• PROBLEM TO SOLVE: Among the lines below, list those containing the string "title".

[Pixel coordinate grounding data]
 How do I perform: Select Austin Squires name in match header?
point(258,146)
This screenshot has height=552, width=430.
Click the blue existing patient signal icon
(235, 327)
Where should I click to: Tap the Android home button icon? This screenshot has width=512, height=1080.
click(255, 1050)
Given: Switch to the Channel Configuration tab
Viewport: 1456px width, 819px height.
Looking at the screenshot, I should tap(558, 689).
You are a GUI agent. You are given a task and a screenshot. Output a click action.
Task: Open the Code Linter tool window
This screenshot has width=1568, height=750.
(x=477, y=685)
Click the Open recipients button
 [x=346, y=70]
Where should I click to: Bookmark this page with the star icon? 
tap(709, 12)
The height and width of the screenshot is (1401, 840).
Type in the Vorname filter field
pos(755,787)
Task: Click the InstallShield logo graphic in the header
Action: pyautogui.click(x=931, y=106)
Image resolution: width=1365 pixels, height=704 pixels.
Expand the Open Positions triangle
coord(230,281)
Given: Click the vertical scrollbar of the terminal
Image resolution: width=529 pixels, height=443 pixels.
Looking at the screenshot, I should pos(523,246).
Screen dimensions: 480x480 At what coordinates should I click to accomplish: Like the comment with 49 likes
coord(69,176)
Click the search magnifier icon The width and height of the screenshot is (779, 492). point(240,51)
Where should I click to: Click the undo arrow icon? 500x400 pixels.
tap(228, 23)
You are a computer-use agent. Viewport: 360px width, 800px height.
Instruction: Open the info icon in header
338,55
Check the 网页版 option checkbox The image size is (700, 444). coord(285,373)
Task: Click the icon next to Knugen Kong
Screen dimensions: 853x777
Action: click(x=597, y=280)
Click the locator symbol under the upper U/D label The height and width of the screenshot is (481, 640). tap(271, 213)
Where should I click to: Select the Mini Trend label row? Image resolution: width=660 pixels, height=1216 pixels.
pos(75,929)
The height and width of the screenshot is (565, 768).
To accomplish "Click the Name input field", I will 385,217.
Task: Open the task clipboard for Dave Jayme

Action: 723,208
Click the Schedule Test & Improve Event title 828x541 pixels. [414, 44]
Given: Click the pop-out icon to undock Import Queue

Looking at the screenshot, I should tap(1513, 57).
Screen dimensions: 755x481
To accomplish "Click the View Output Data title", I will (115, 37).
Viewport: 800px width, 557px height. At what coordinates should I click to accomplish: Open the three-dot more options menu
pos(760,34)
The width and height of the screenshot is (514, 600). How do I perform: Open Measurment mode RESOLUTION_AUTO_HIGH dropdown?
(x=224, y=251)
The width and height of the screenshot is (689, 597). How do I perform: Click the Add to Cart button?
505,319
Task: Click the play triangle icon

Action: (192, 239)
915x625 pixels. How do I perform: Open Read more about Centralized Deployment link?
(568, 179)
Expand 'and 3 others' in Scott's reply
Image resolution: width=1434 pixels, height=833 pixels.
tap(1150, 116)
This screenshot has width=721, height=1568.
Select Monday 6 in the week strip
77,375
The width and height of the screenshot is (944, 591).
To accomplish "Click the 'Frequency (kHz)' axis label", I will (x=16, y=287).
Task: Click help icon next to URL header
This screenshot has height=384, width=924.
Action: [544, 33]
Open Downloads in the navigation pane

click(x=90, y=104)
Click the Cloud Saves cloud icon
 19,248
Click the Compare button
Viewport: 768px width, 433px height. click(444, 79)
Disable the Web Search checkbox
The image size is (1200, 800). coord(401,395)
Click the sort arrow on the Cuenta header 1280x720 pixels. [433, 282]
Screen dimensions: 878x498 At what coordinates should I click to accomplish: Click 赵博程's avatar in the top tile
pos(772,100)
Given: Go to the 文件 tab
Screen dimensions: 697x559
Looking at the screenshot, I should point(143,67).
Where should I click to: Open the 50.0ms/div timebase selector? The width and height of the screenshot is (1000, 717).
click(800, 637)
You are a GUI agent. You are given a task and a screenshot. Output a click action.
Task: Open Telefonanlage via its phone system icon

• FINISHED TASK:
Click the Schedule Test & Improve Event title 828x541 pixels. [414, 44]
To accomplish "Click the View Output Data title", I will (115, 37).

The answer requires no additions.